Mes personnages sont généralement des êtres marginaux, sans famille, souvent esseulés et socialement malhabiles. J’ai beaucoup exploré les contours d’une misère sociale urbaine dans mes œuvres précédentes et c’est la première fois, avec Dimanche napalm, que j’écris une pièce dont les personnages sont les membres d’une famille. Et je dirais que ça s’est fait assez naturellement. Je lis beaucoup de dramaturgies étrangères notamment du Jon Fosse ou du Daniel Keene qui mettent souvent en scène des familles sans pour autant en faire le thème principal de leurs œuvres. Ce qui est également mon cas ici. Je crois que lorsqu’on place une famille sur une scène au théâtre, c’est notre société au grand complet qui est convoquée.

On retrouve, dans Dimanche napalm, ce malaise intergénérationnel que j’ai ressenti après le printemps érable où la jeunesse était considérée, par une grande partie du Québec, comme ingrate et irresponsable. Pour le bien de mon texte, j’ai grossi le trait en opposant un fils anciennement très militant et contestataire face à des parents plutôt enracinés dans un certain confort et une certaine indifférence. Sans vouloir porter de jugement, j’avais envie d’évoquer cette médiocrité qui sévit de plus en plus, ici et ailleurs, et qui tend la population à tenir un discours de plus en plus utilitariste, qui se range du côté du « gros bon sens », pour éviter de requestionner les façons de faire.

6 — Tu développes ta démarche de metteur en scène conjointement à ta démarche d’auteur qui est très fortement axée sur la musicalité d’une langue des petites gens. Comment ton travail de metteur en scène révèle ton écriture ? 

Mes textes sont des partitions touffues, délivrées de ponctuation, et mettent en relief une urgence de la pensée, une détresse de dire.

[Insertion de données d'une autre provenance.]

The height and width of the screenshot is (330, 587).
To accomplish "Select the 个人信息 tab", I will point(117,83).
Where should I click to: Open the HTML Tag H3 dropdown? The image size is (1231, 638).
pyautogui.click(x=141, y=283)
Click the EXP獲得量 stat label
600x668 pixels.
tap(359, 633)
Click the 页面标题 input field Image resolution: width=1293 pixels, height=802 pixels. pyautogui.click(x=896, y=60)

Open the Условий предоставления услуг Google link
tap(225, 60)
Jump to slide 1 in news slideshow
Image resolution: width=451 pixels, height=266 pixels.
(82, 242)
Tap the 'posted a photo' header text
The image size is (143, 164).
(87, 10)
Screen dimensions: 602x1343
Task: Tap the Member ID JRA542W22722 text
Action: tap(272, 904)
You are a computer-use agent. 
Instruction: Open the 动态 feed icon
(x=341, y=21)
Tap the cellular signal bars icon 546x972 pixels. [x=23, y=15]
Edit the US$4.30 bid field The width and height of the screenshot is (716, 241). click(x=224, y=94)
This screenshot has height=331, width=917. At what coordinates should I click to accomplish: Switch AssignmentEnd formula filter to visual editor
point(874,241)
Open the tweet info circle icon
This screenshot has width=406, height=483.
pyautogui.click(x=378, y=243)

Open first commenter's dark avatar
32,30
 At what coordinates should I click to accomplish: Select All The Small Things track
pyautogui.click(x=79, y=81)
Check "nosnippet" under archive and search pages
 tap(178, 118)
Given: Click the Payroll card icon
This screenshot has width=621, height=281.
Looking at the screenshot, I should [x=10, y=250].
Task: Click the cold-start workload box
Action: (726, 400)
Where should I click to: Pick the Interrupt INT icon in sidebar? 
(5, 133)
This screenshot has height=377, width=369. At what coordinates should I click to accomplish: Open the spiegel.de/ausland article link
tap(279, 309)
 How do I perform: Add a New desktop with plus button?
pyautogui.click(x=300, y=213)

Je passe d’ailleurs énormément de temps à travailler l’architecture de ma langue, son rythme, son souffle. Si elle était dure, âpre et généreusement saupoudrée de sacres dans mes premières œuvres, elle l’est moins ici. Mais tout de même, j’ai continué à chercher la musicalité et la poésie ordinaire de cette langue de banlieue.

Pour moi, comme le théâtre est avant tout un art de la parole, je cherche à mettre cette parole à l’avant-plan le plus possible, à faire en sorte qu’elle génère à elle seule le mouvement d’un spectacle. C’est pour cette raison qu’il y a souvent des corps immobiles dans mes mises en scène. J’essaie aussi de m’éloigner de la mécanique du réalisme, cherchant plutôt comment faire exulter la théâtralité de l’ensemble.

Dimanche napalm représente d’ailleurs un défi excitant pour moi à cause de sa grande fragmentation ; une quarantaine de tableaux se suivent comme un casse-tête qui se construit. J’ai très hâte de me retrouver en salle de répétition avec cette formidable distribution pour trouver ce qui est en marche et qui ne s’arrête pas !

PS : Pour l’anecdote, j’ai choisi le titre de la pièce alors que je jouais dans Ce samedi il pleuvait d’Annick Lefebvre aux Écuries. Le « dimanche » de Dimanche napalm fait un léger clin d’œil à cette œuvre qui se déroule elle aussi dans une banlieue non loin de Montréal.